## START Material for this task

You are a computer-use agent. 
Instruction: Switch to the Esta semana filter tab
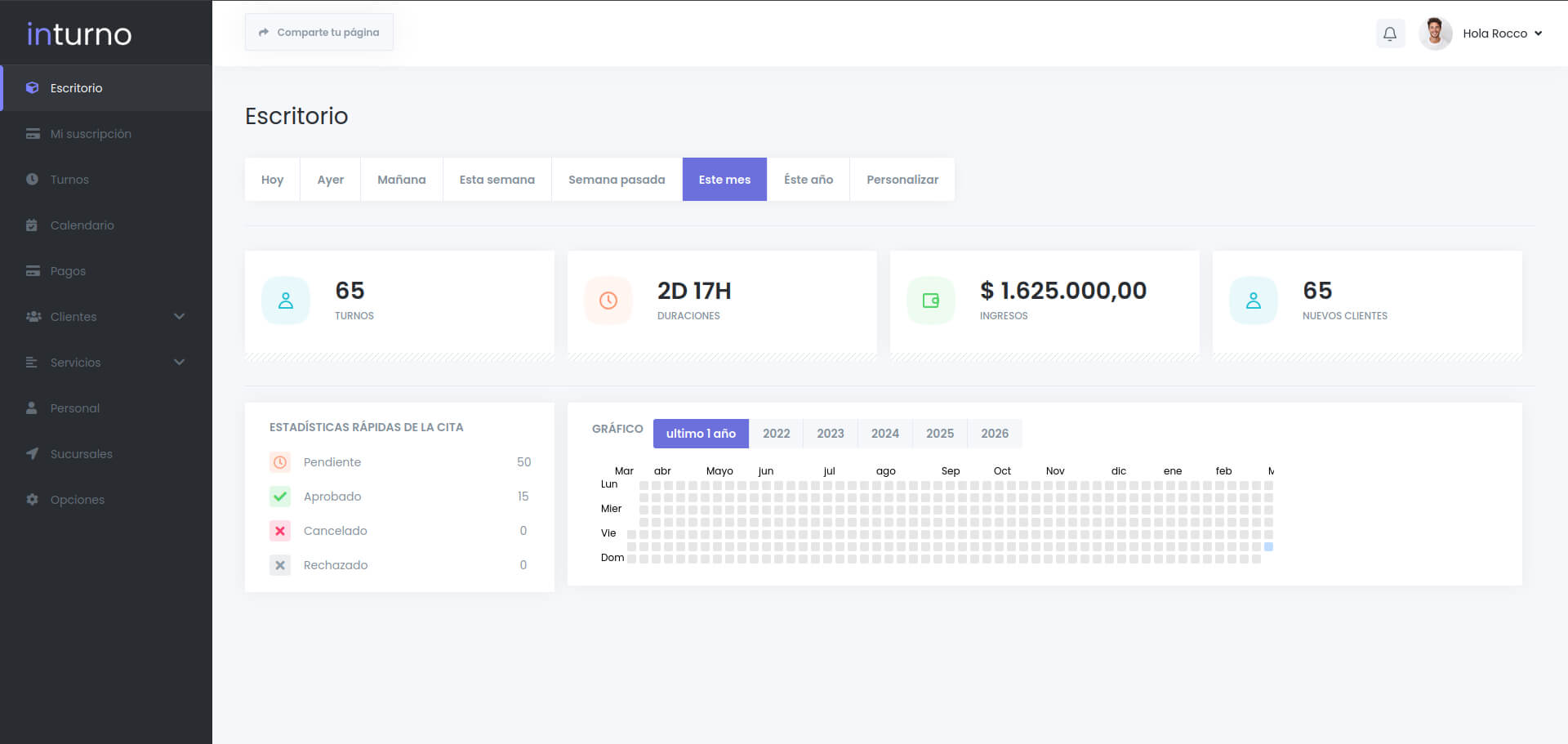[497, 180]
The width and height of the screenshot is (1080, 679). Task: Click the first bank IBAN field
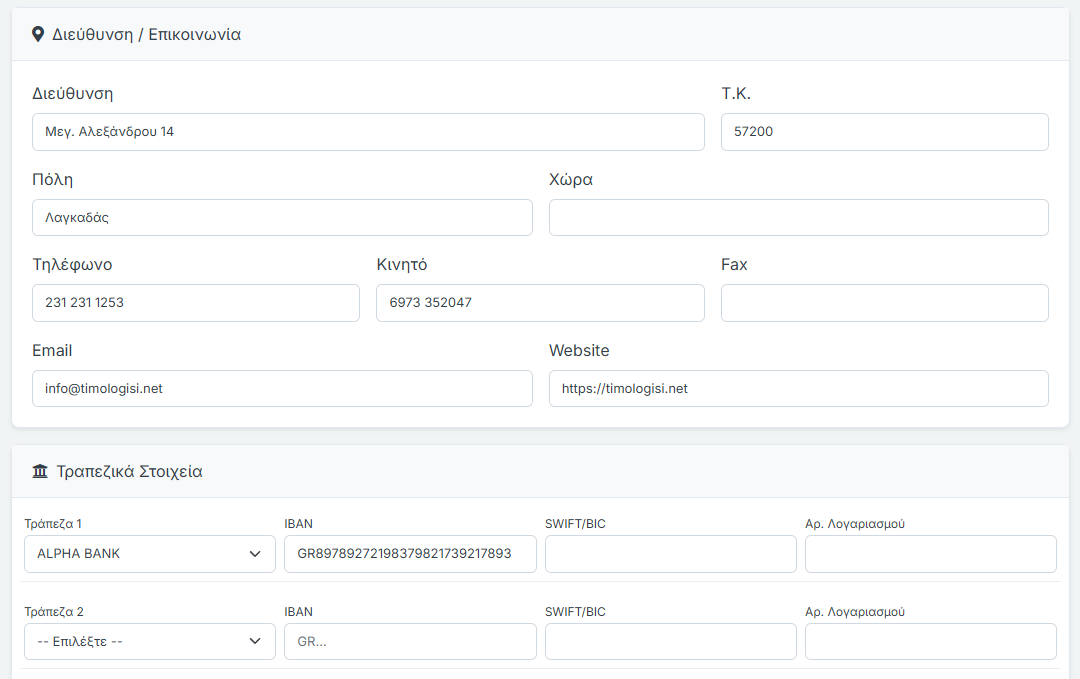tap(410, 554)
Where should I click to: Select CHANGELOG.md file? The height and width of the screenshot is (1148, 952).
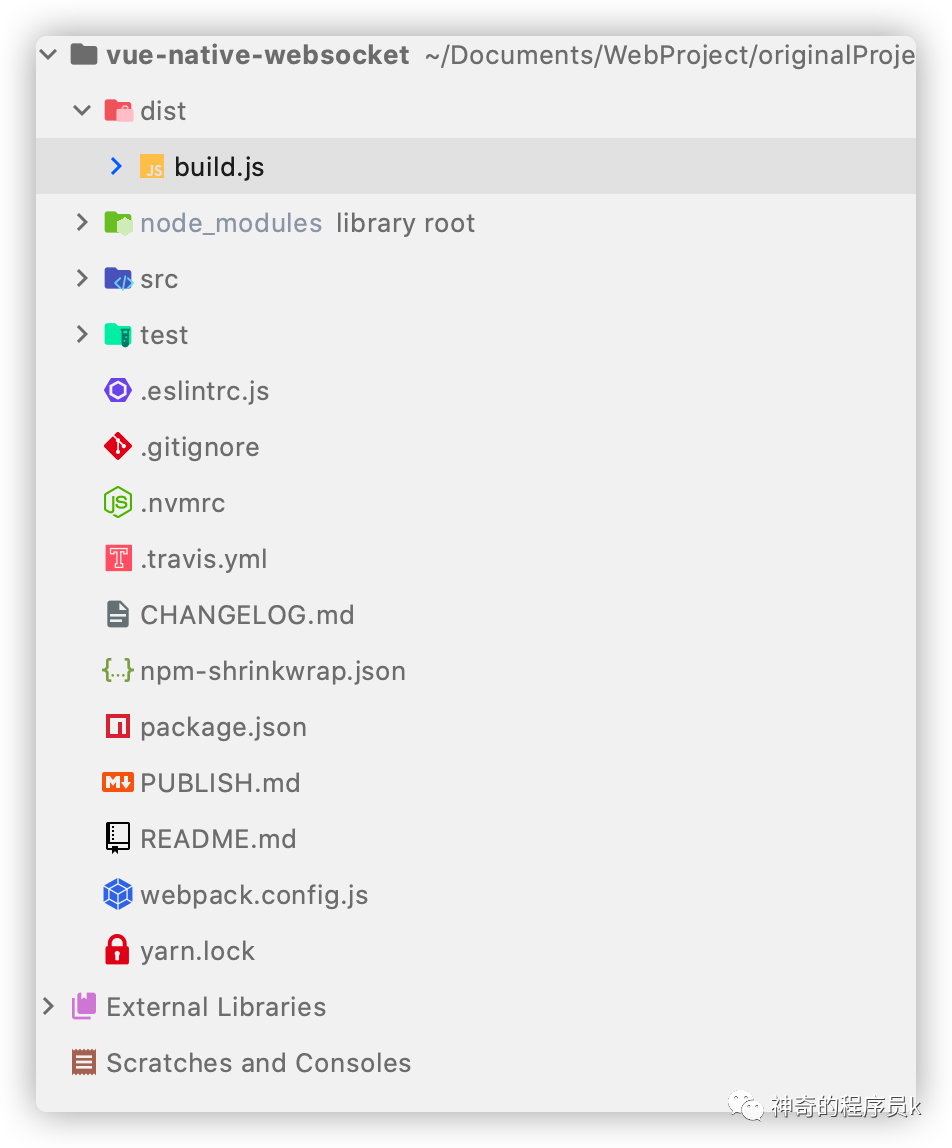pyautogui.click(x=247, y=615)
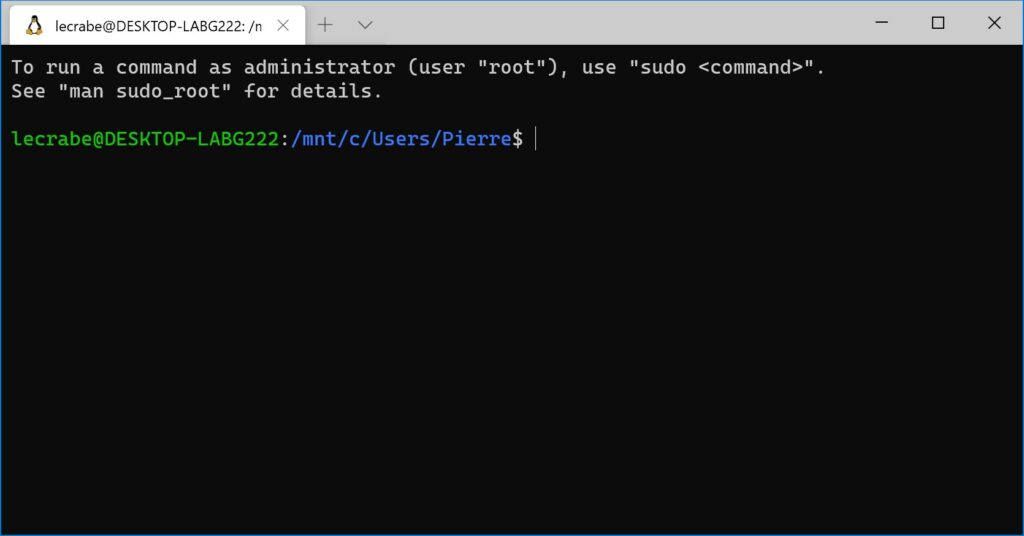Close the lecrabe@DESKTOP-LABG222 tab

[x=283, y=25]

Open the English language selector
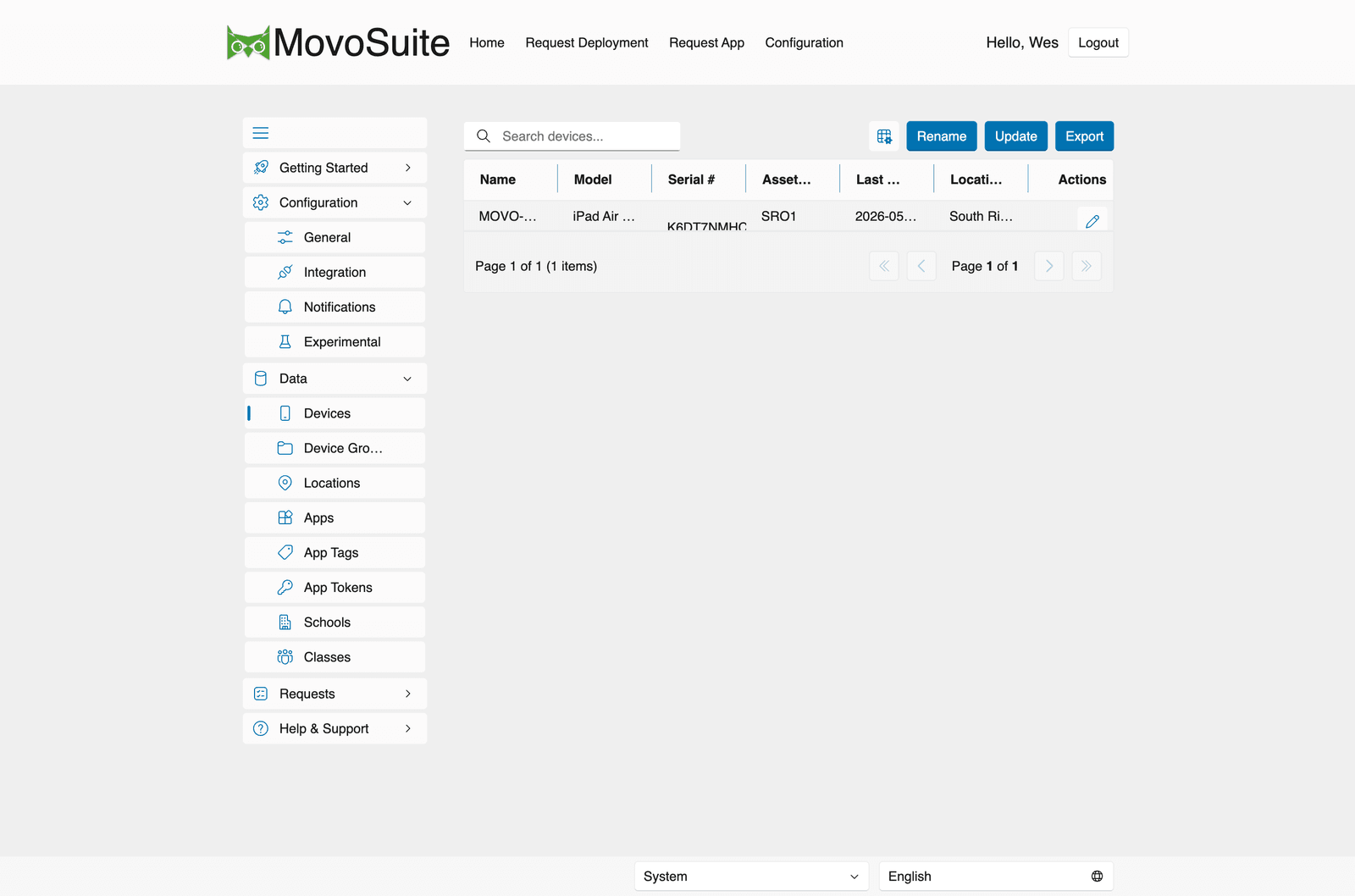tap(996, 877)
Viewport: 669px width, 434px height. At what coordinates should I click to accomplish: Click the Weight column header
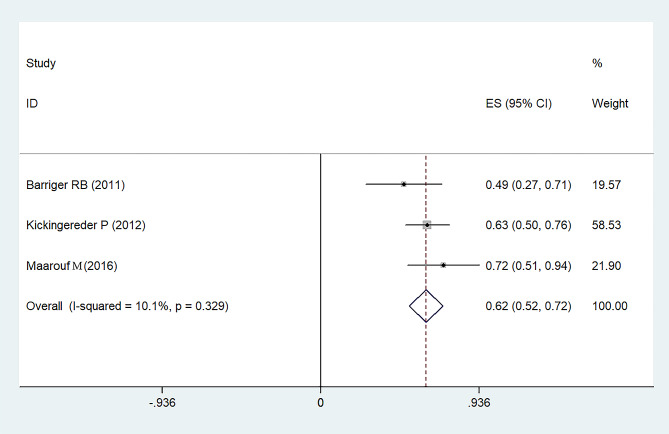(x=608, y=103)
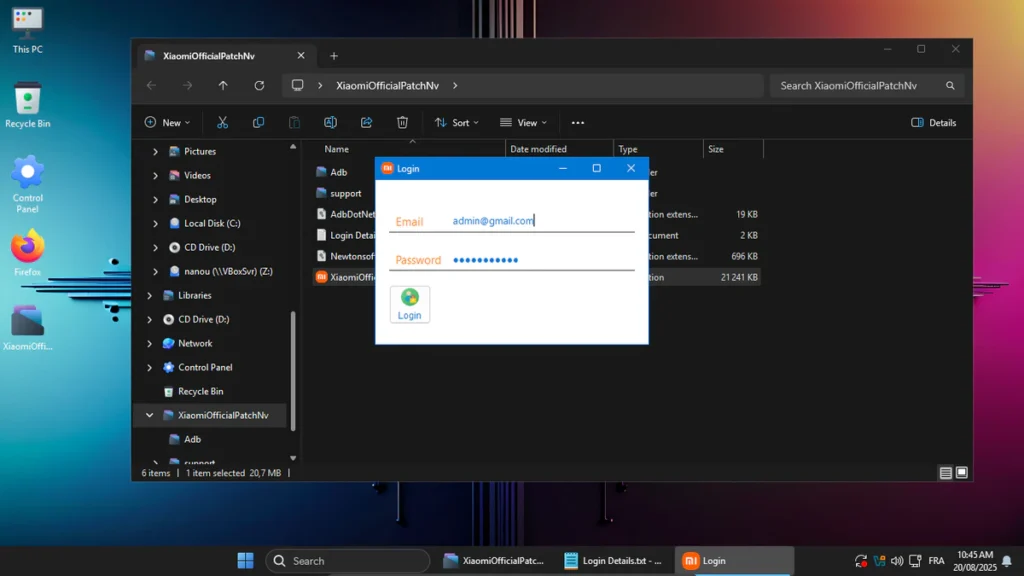Click the Password input field
This screenshot has width=1024, height=576.
coord(540,260)
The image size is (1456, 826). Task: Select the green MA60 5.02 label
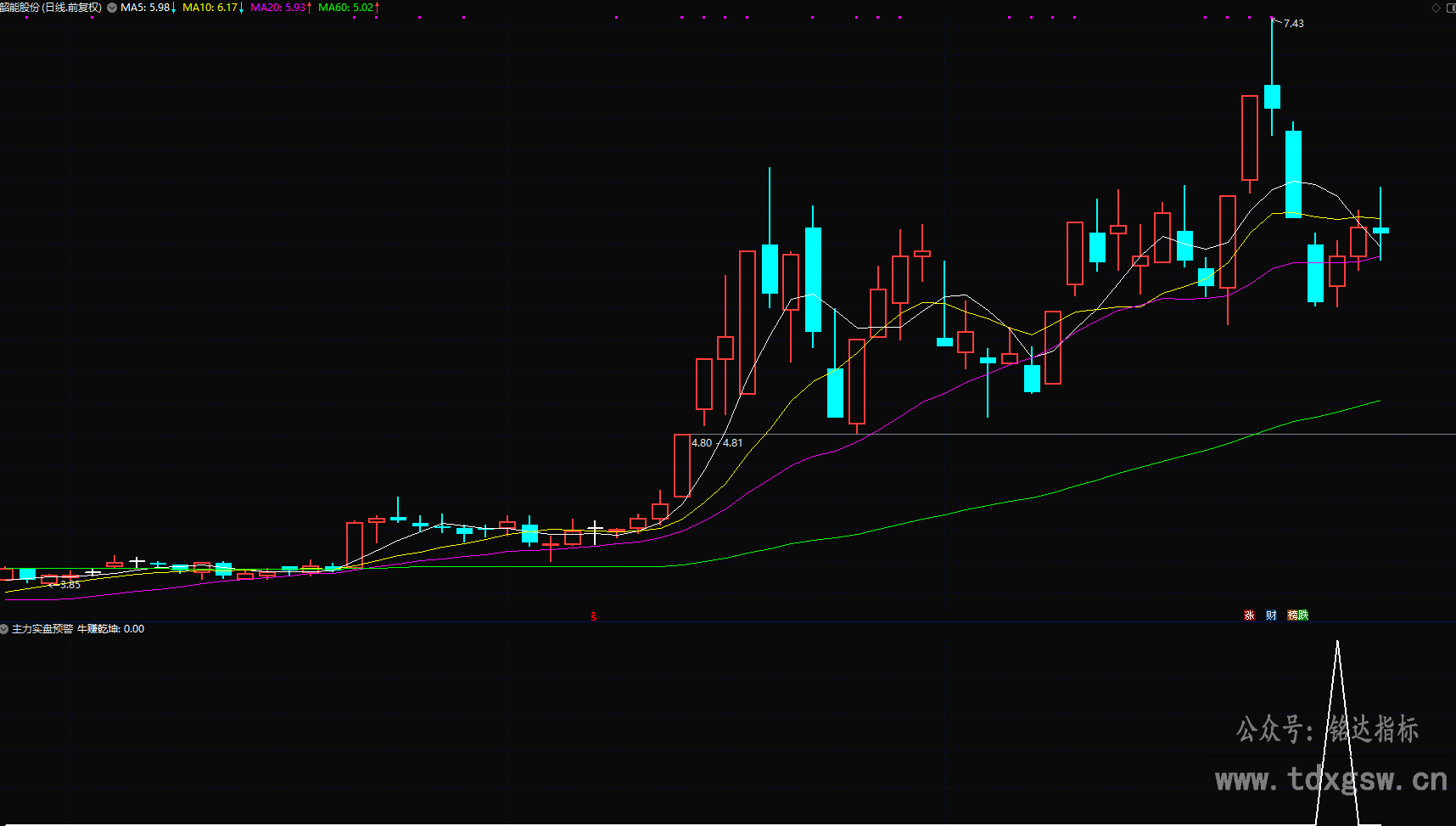[349, 8]
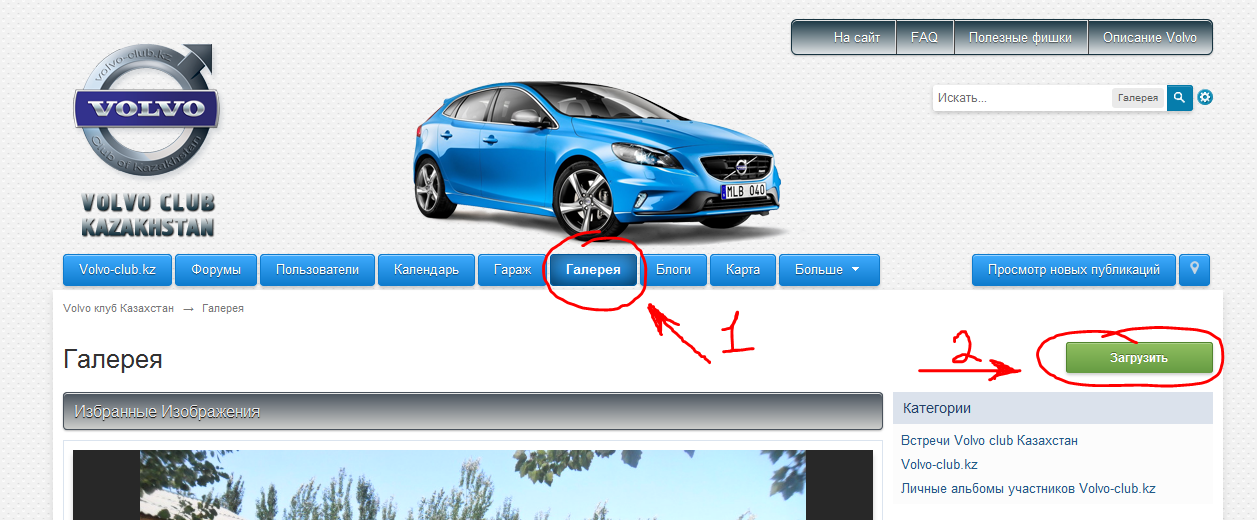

## END Material for this task

▶ _Short problem_
Reproduce verbatim the records between the lines containing "Open the English language selector" and "coord(540,260)", inclusive, omitting the pictures.

▶ _Result of this exercise_
Open the English language selector
tap(996, 877)
Viewport: 669px width, 434px height. At what coordinates should I click to accomplish: Click the Weight column header
(x=608, y=103)
Click the Password input field
This screenshot has width=1024, height=576.
coord(540,260)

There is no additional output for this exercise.